>> START PROVIDED ENTRIES

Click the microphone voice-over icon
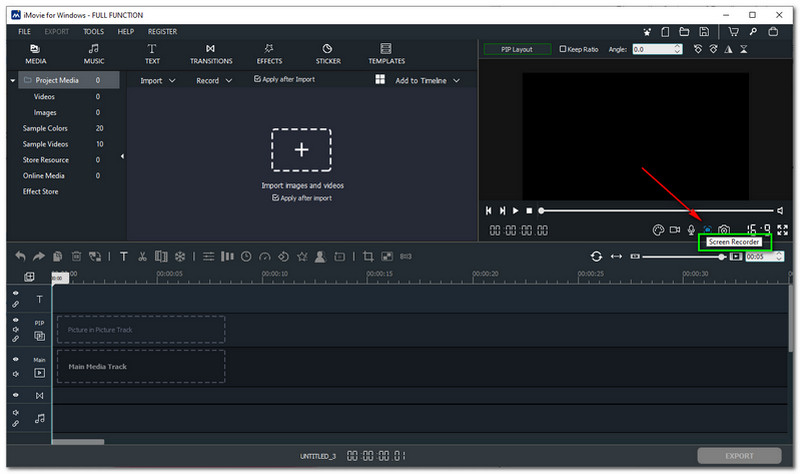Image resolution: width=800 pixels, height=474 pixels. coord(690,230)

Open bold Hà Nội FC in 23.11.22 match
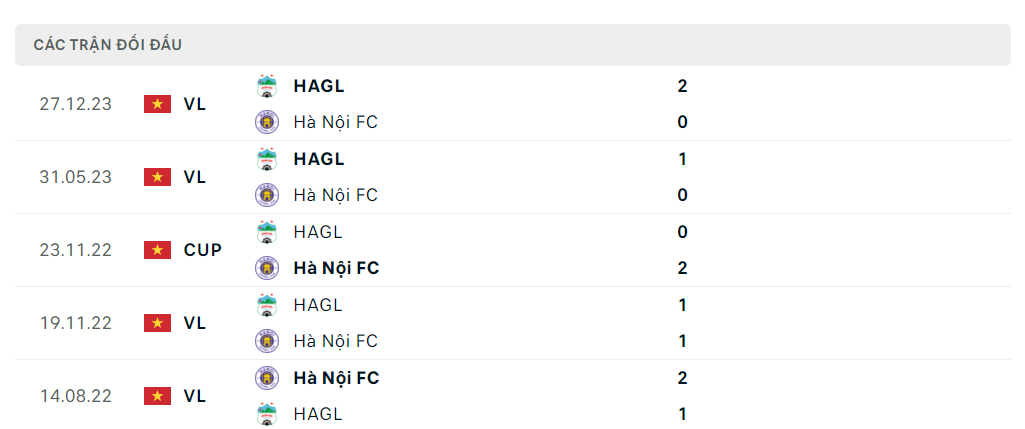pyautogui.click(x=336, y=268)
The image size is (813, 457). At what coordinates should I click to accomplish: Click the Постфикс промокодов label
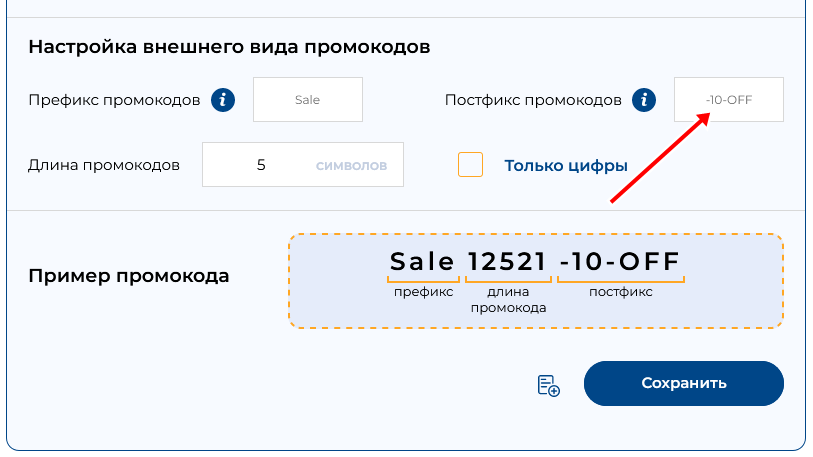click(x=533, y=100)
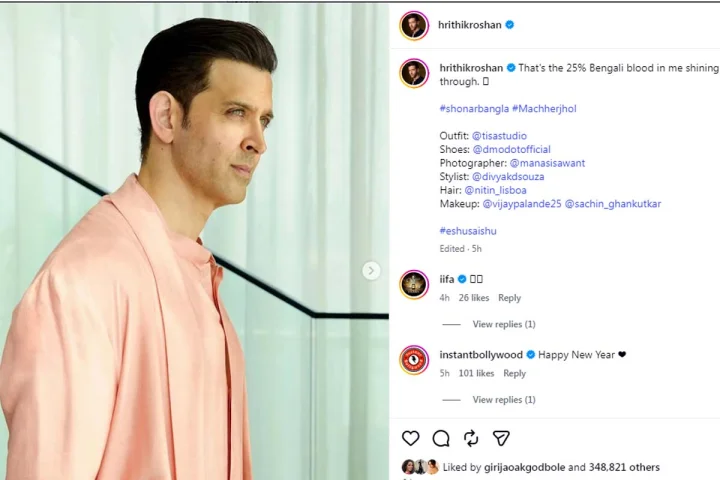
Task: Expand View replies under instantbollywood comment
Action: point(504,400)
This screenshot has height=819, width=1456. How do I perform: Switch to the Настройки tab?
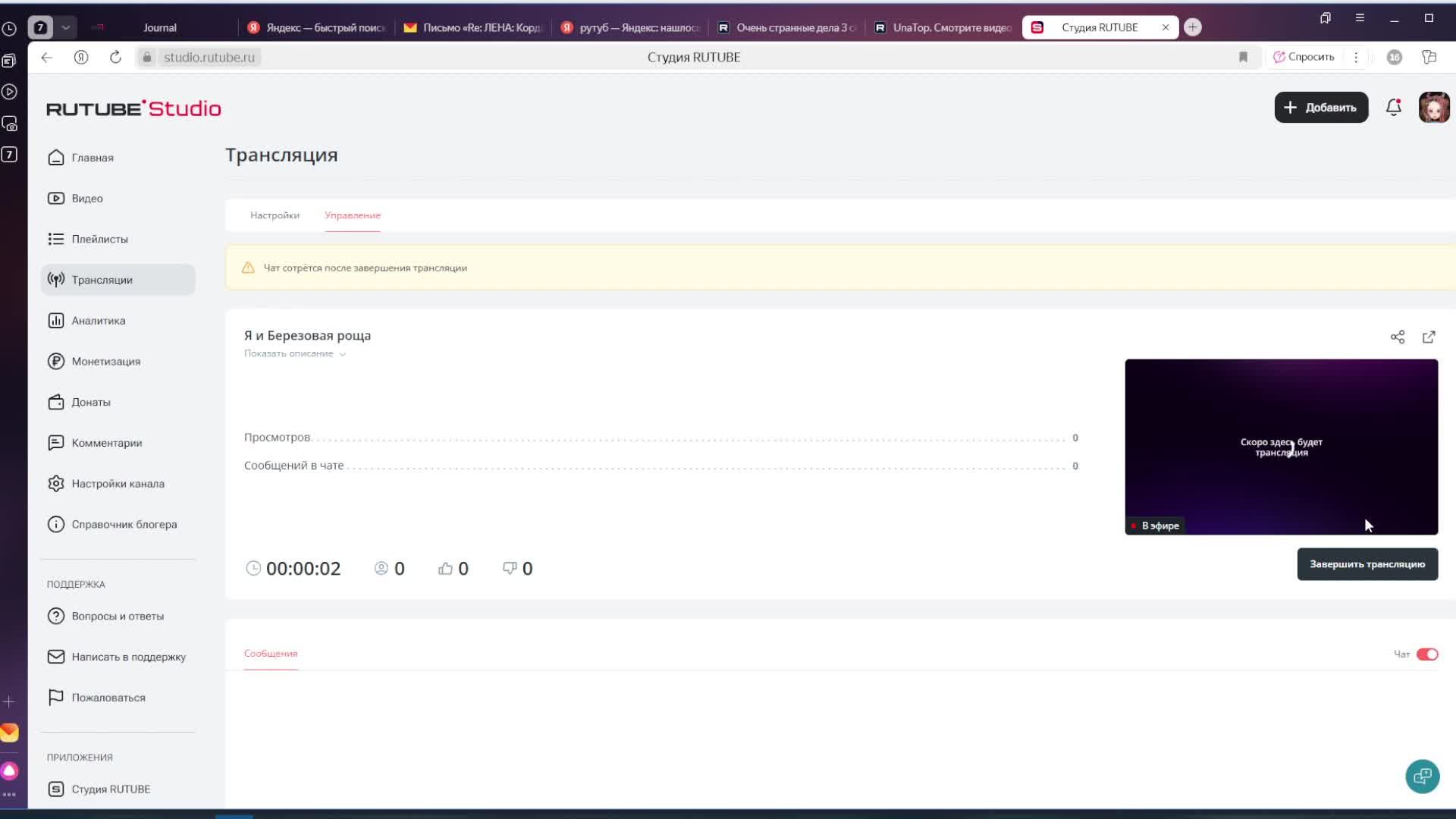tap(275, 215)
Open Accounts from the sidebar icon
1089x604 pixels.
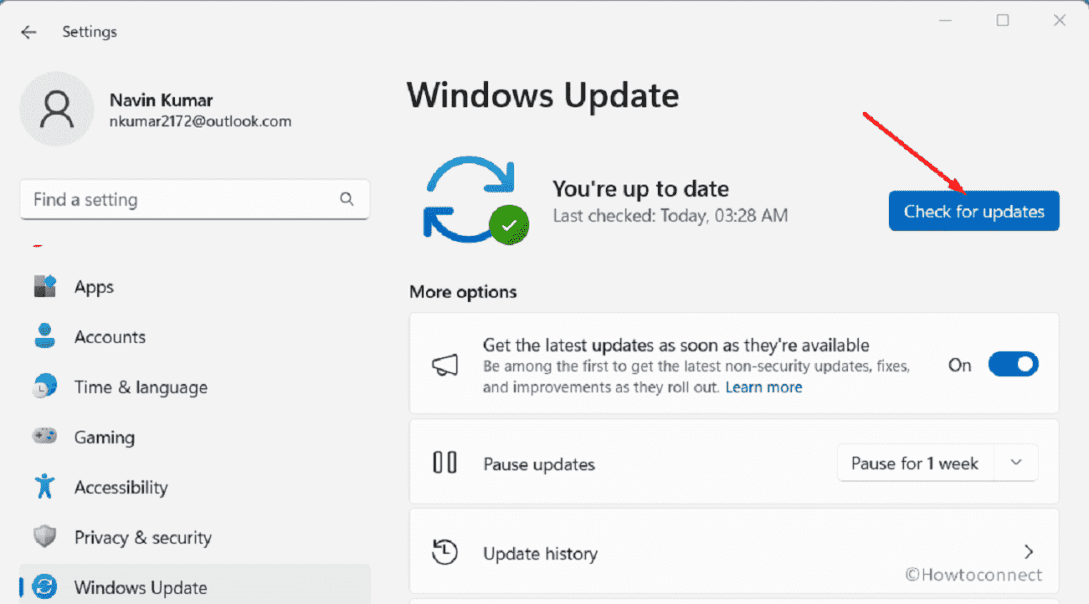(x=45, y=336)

>> END PROVIDED ENTRIES

Format every line of the entries above as a JSON list of strings, one string per line, with blank lines and pictures left out.

__THE OUTPUT__.
[
  "Click the microphone voice-over icon",
  "Image resolution: width=800 pixels, height=474 pixels. coord(690,230)",
  "Open bold Hà Nội FC in 23.11.22 match",
  "pyautogui.click(x=336, y=268)",
  "The image size is (813, 457). At what coordinates should I click to accomplish: Click the Постфикс промокодов label",
  "click(x=533, y=100)",
  "Task: Expand View replies under instantbollywood comment",
  "Action: point(504,400)",
  "This screenshot has height=819, width=1456. How do I perform: Switch to the Настройки tab?",
  "tap(275, 215)",
  "Open Accounts from the sidebar icon",
  "1089x604 pixels.",
  "(x=45, y=336)"
]